PASSAGE FOR REVIEW Block Start

23rd United States Secretary of Commerce
- In office February 2, 1976 – January 20, 1977
- President: Gerald Ford
- Preceded by: Rogers Morton
- Succeeded by: Juanita M. Kreps

United States Ambassador to the United Kingdom
- In office March 21, 1975 – January 16, 1976
- President: Gerald Ford
- Preceded by: Walter Annenberg
- Succeeded by: Anne Armstrong

69th United States Attorney General
- In office May 25, 1973 – October 20, 1973
- President: Richard Nixon
- Deputy: Joseph Tyree Sneed III William Ruckelshaus
- Preceded by: Richard Kleindienst
- Succeeded by: William B. Saxbe

11th United States Secretary of Defense
- In office January 30, 1973 – May 24, 1973
- President: Richard Nixon
- Deputy: Bill Clements
- Preceded by: Melvin Laird
- Succeeded by: James R. Schlesinger

9th United States Secretary of Health, Education, and Welfare
- In office June 24, 1970 – January 29, 1973
- President: Richard Nixon
- Preceded by: Robert Finch
- Succeeded by: Caspar Weinberger

25th United States Under Secretary of State
- In office January 23, 1969 – June 23, 1970
- President: Richard Nixon
- Preceded by: Nicholas Katzenbach
- Succeeded by: John N. Irwin II

37th Attorney General of Massachusetts
- In office January 18, 1967 – January 23, 1969
- Governor: John A. Volpe
- Preceded by: Edward T. Martin
- Succeeded by: Robert H. Quinn

62nd Lieutenant Governor of Massachusetts
- In office January 7, 1965 – January 2, 1967
- Governor: John A. Volpe
- Preceded by: Francis Bellotti
- Succeeded by: Francis Sargent

United States Attorney for the District of Massachusetts
- In office 1959–1961
- President: Dwight D. Eisenhower
- Preceded by: Anthony Julian
- Succeeded by: W. Arthur Garrity Jr.

PASSAGE FOR REVIEW Block End
DATA RECORDS Block Start

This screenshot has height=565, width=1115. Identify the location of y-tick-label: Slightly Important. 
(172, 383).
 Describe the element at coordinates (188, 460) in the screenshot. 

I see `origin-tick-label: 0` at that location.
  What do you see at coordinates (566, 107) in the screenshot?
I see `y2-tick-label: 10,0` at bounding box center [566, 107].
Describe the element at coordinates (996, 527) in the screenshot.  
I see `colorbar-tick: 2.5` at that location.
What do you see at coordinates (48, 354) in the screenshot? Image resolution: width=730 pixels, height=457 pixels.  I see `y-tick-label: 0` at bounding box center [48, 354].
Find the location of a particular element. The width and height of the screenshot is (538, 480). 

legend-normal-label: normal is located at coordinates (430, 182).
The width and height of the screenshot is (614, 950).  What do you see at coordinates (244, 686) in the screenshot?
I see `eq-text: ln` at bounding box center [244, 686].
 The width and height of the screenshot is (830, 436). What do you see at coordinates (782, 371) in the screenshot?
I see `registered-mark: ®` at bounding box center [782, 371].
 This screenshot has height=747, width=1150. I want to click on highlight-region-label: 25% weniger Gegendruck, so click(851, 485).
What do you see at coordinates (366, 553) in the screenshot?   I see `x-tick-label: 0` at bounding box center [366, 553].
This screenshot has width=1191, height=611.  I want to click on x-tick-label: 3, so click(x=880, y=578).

DATA RECORDS Block End

Please reproduce the passage from the list of public offices that begins with "United States Attorney for" and ends with "Arthur Garrity Jr.".

COMPLETED EXERCISE
United States Attorney for the District of Massachusetts
- In office 1959–1961
- President: Dwight D. Eisenhower
- Preceded by: Anthony Julian
- Succeeded by: W. Arthur Garrity Jr.